Autoscaling behavior

i’d just have a quick q re the autoscaling behavior described here: A Glimpse into the Ray Autoscaler by Ameer Haj Ali - YouTube

There you’re saying that the autoscaler would calculate how much resources would be needed exactly for running a particular function. If i setup a ray cluster with 0 workers and i only run a function like you’re describing there — should i expect to see an instantaneous provisioning of just enough machines to provide 6 CPUs ?

Re the time it takes to bring up the machines – i guess this is all gated only by how fast the underlying IaaS can bring up VMs, right?

Besides that, which role (if any) does the ratio parameter play here? Can it limit the number of VMs getting provisioned concurrently? E.g. if i have a loop of 1000, will the autoscaler request 1000 VMs right away as soon as the control flow enters the loop?

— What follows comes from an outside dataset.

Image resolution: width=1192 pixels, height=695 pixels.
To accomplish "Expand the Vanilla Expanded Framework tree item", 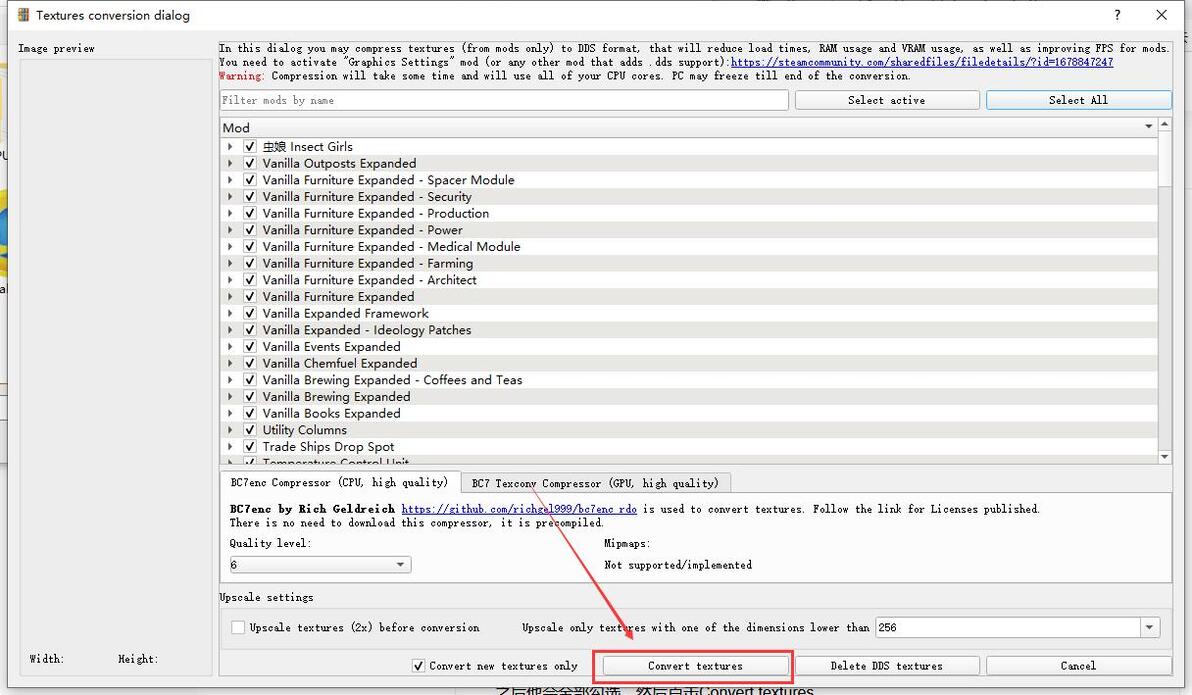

Yes. But it takes time to bring up those machines. Also, if the headnode can fit the 6 CPUs it will not start any worker nodes.

Keep in mind that the scaling is exponential with the number of running nodes. so if 10 nodes are running, it will add another 10, then another 20, then another 40, etc…
If you want this to go faster, you need to specify upscaling_speed:99999 in the cluster yaml and then it will scale up instantly.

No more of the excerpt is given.